» **AIM**
In the material below, from the line with "You are a GUI" through the end, change "asterisk" to "star" and write those lines out again with nothing else altered. Leave the pictures out.

┌─ MATERIAL FOR THIS TASK

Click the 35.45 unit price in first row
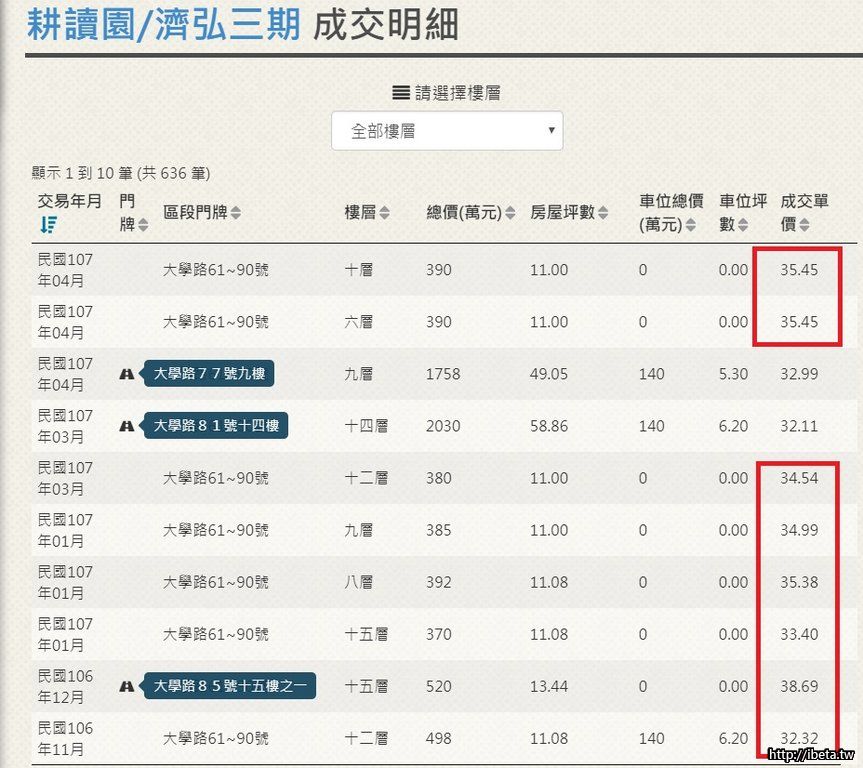Viewport: 863px width, 768px height. click(x=799, y=270)
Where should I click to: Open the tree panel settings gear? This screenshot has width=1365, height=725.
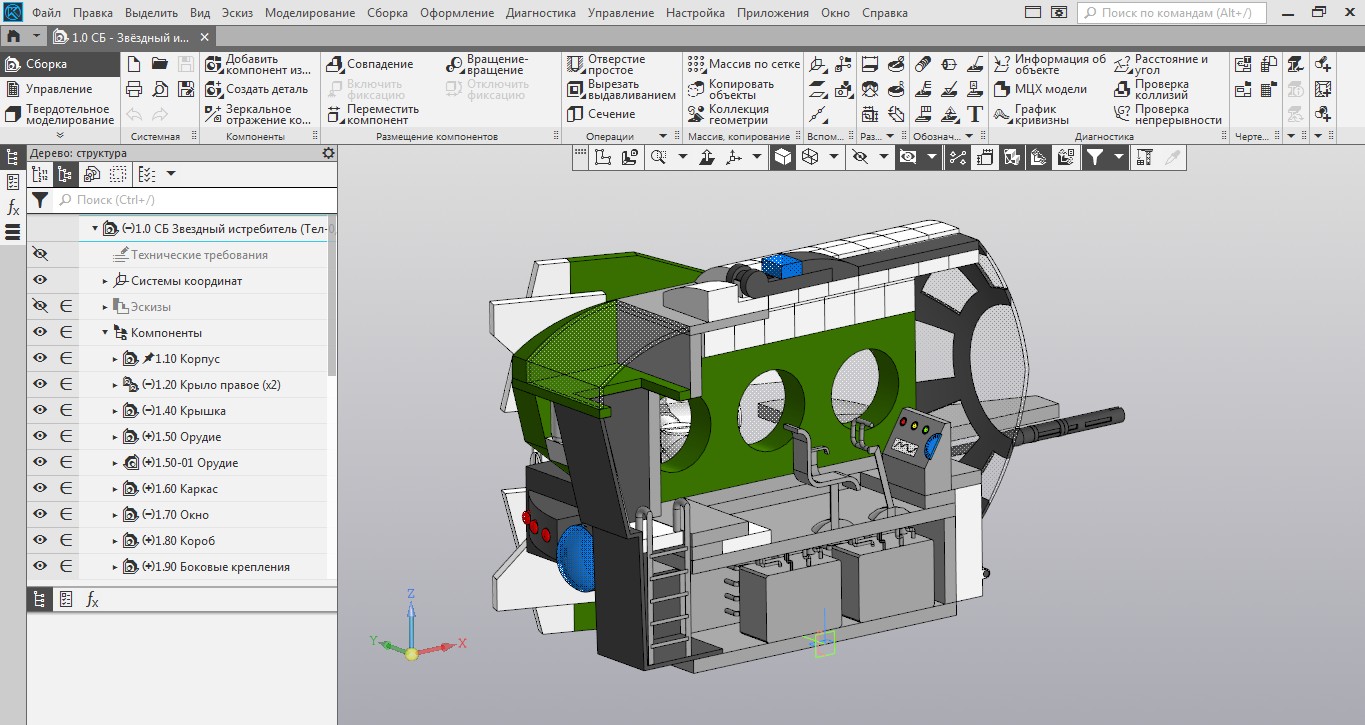click(x=328, y=153)
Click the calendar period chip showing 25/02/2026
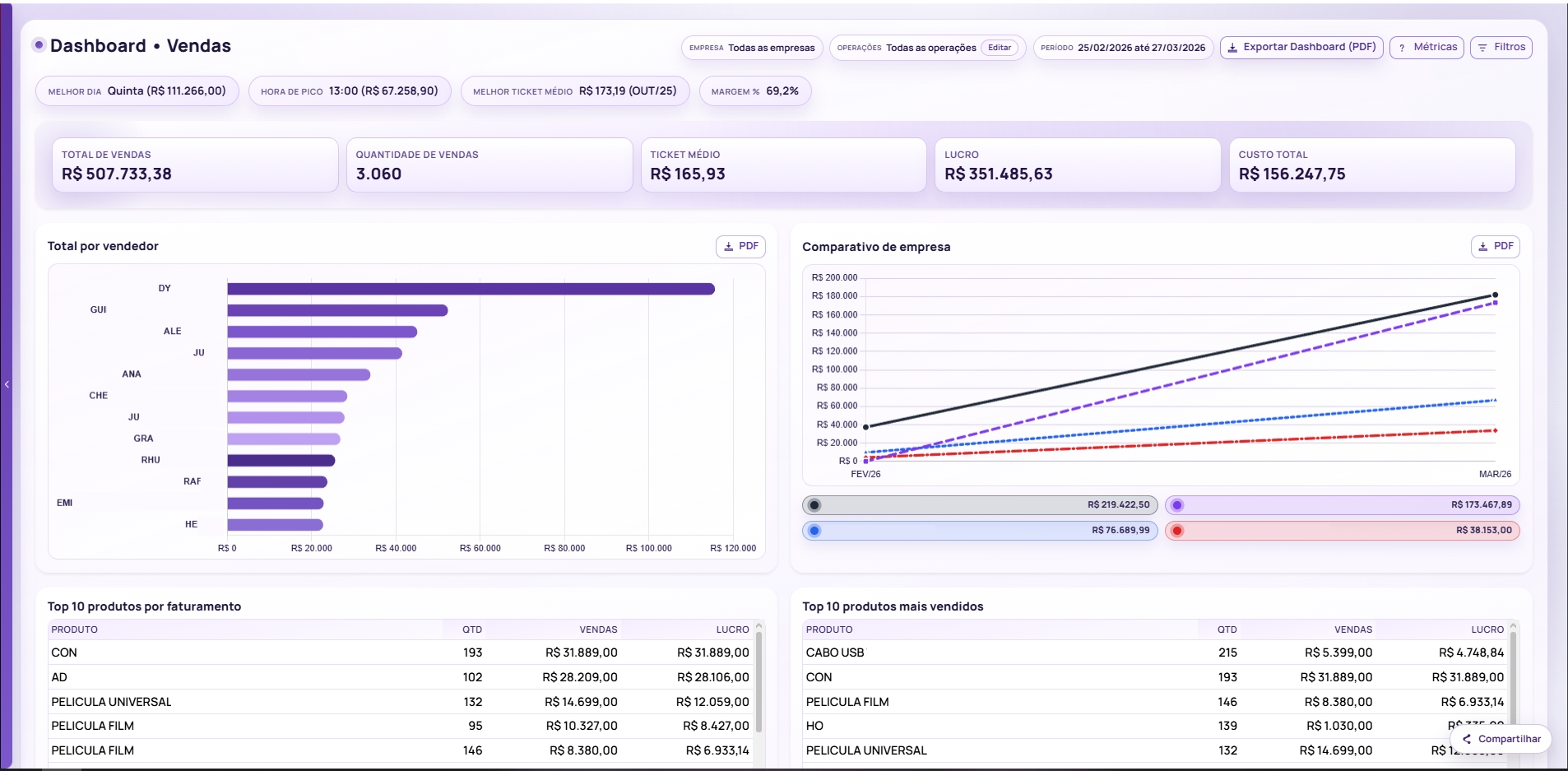Image resolution: width=1568 pixels, height=771 pixels. click(1123, 48)
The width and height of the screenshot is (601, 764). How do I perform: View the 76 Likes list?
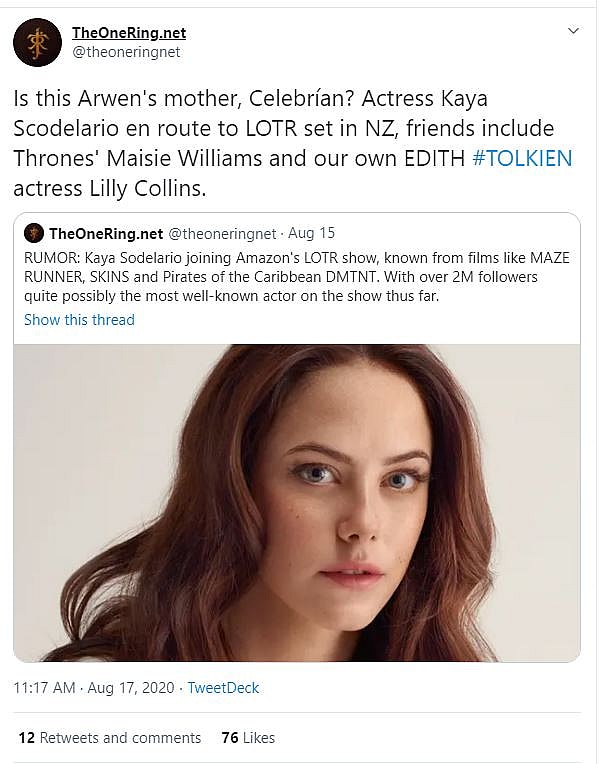tap(248, 738)

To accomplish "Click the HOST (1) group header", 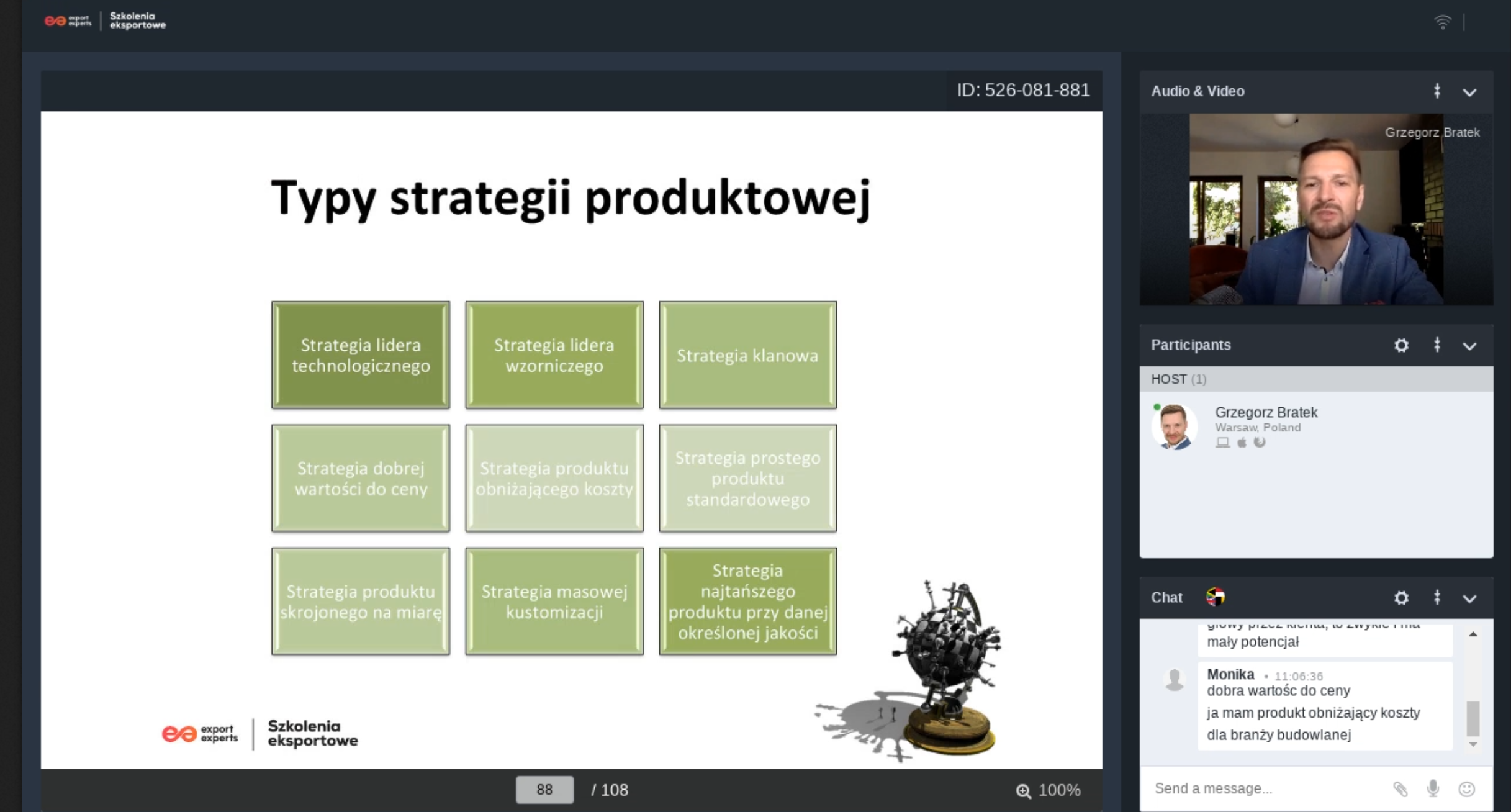I will click(1316, 379).
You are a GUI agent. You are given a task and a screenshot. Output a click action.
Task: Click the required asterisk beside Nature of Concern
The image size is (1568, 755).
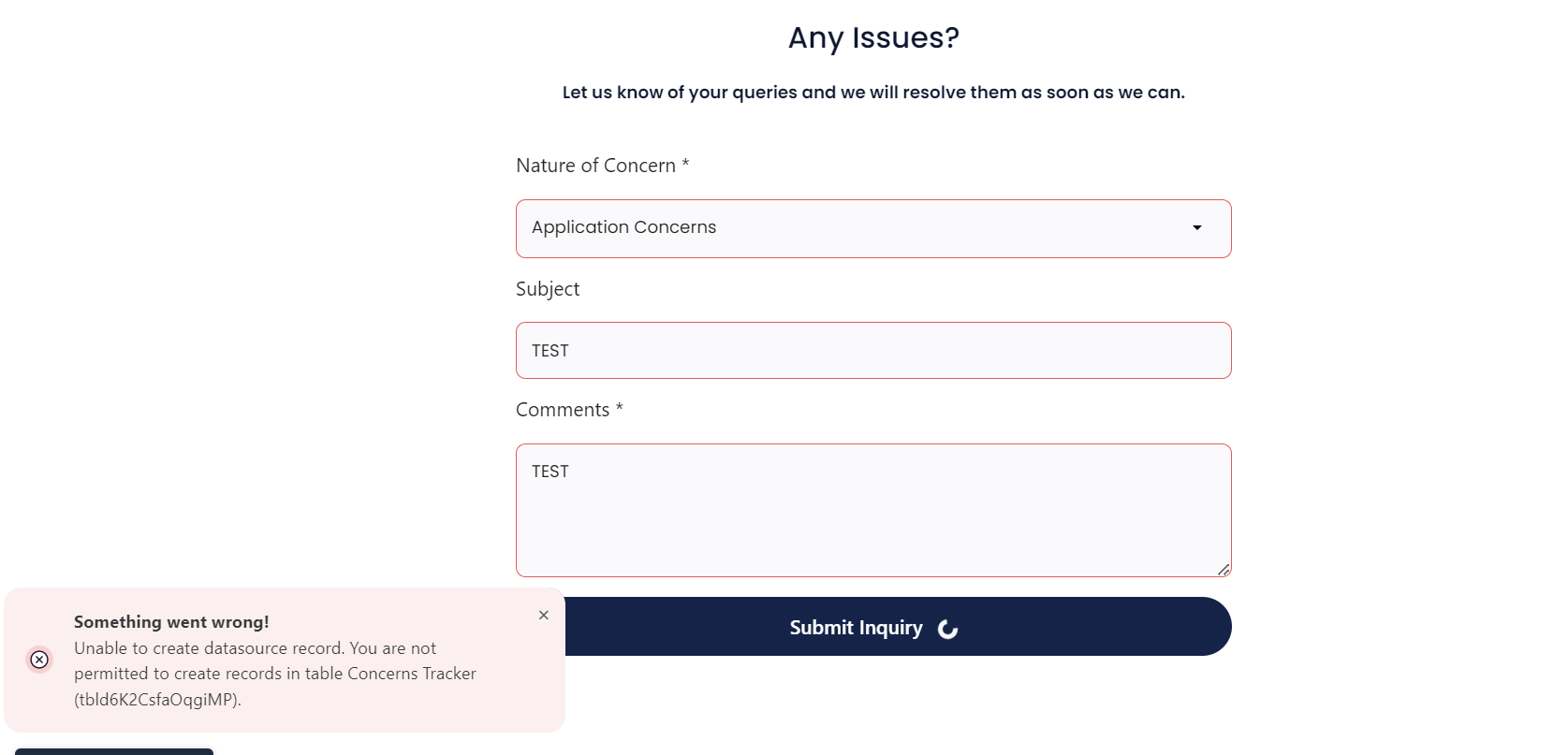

└─

» **IN RESPONSE**
You are a GUI agent. You are given a task and a screenshot. Output a click action.
Task: Click the required star beside Nature of Concern
The image size is (1568, 755).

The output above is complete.